Start of Block
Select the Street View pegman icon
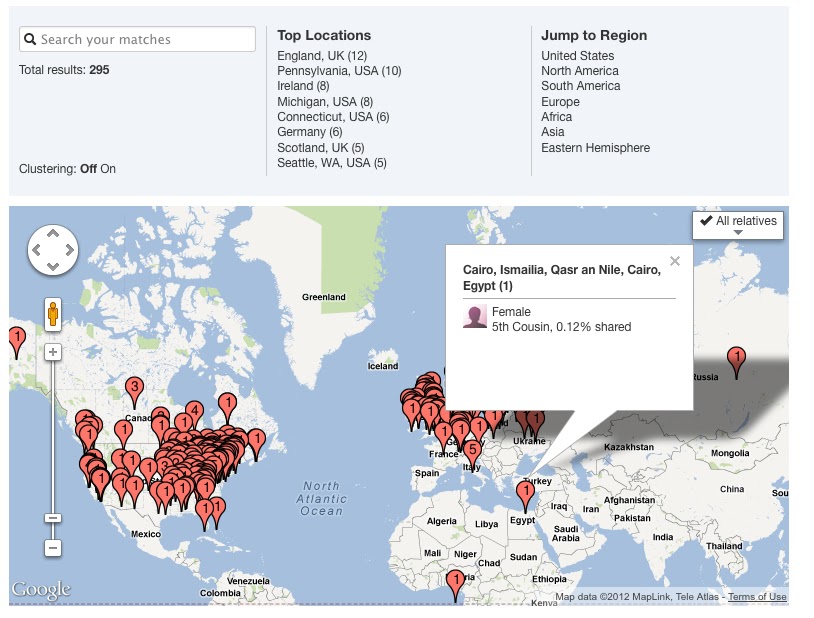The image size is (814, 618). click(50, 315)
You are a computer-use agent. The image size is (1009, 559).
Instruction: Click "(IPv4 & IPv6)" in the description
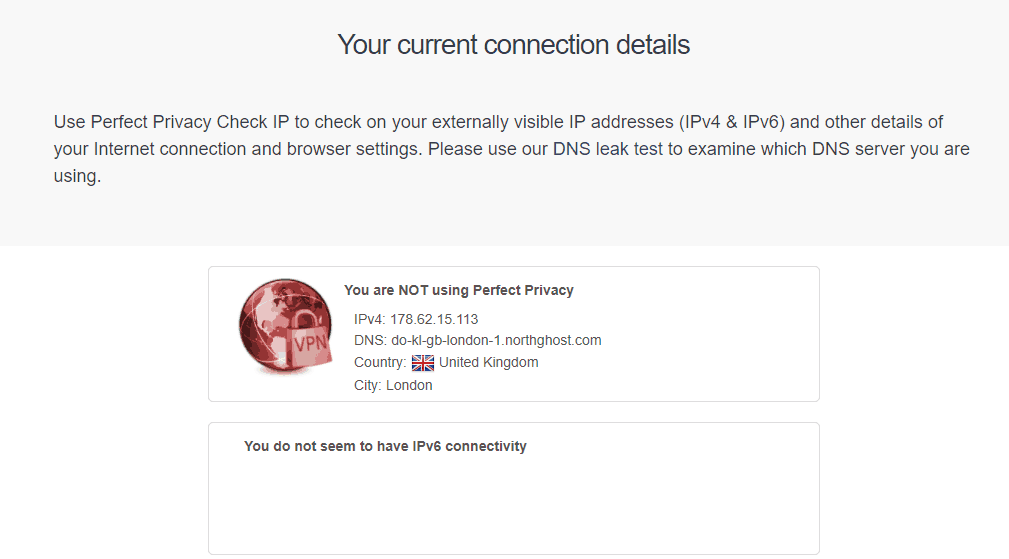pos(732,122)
End of Block
Task directions
Leaving the pictures out, reproduce the entries above exactly.

Answer box
Select the Street View pegman icon
The image size is (814, 618). click(50, 315)
You are a computer-use agent. The image size is (1009, 559).
Instruction: Click "(IPv4 & IPv6)" in the description
pos(732,122)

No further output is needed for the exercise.